> What you will do
Return, without anything added, the lines from the one containing "facebook (307, 2508)" through the end of the entries below, exactly as written.

> Records to use
+-------+

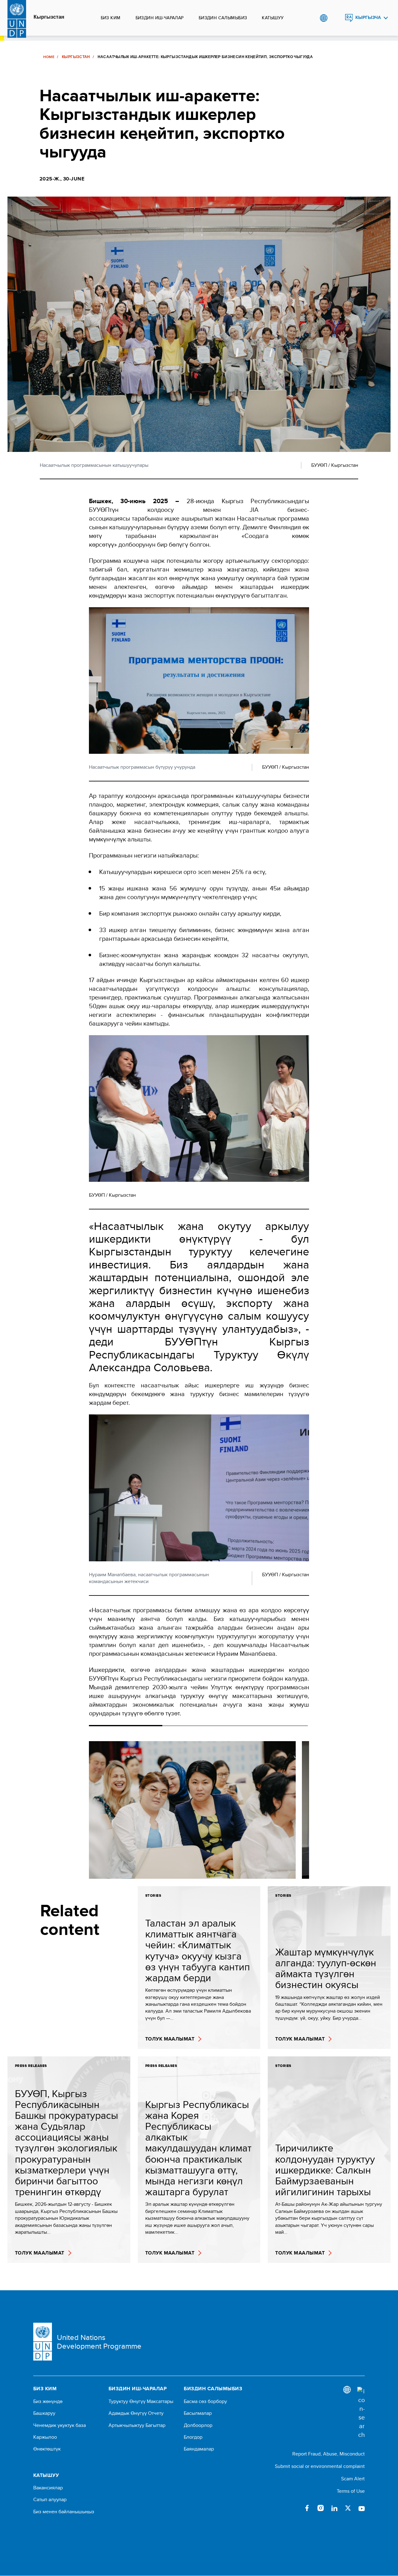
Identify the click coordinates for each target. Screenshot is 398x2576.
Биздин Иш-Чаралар (160, 18)
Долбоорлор (198, 2425)
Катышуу (273, 18)
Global (323, 18)
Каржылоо (45, 2437)
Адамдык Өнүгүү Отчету (136, 2413)
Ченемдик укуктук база (59, 2425)
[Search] (361, 2413)
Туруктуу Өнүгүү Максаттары (141, 2401)
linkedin (334, 2508)
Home (48, 57)
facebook (307, 2508)
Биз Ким (111, 18)
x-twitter (348, 2508)
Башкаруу (44, 2413)
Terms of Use (351, 2491)
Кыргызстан (49, 17)
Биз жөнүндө (47, 2401)
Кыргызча (368, 17)
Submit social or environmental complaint (320, 2466)
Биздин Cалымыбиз (223, 18)
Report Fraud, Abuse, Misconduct (328, 2453)
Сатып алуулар (50, 2499)
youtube (362, 2508)
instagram (320, 2508)
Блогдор (193, 2437)
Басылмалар (198, 2413)
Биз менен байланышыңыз (63, 2511)
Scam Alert (353, 2478)
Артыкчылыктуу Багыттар (137, 2425)
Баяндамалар (199, 2449)
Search (336, 18)
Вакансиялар (48, 2487)
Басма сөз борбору (205, 2401)
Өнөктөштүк (47, 2449)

+-------+

> Result for this task
facebook (307, 2508)
Биз Ким (111, 18)
x-twitter (348, 2508)
Башкаруу (44, 2413)
Terms of Use (351, 2491)
Кыргызстан (49, 17)
Биз жөнүндө (47, 2401)
Кыргызча (368, 17)
Submit social or environmental complaint (320, 2466)
Биздин Cалымыбиз (223, 18)
Report Fraud, Abuse, Misconduct (328, 2453)
Сатып алуулар (50, 2499)
youtube (362, 2508)
instagram (320, 2508)
Блогдор (193, 2437)
Басылмалар (198, 2413)
Биз менен байланышыңыз (63, 2511)
Scam Alert (353, 2478)
Артыкчылыктуу Багыттар (137, 2425)
Баяндамалар (199, 2449)
Search (336, 18)
Вакансиялар (48, 2487)
Басма сөз борбору (205, 2401)
Өнөктөштүк (47, 2449)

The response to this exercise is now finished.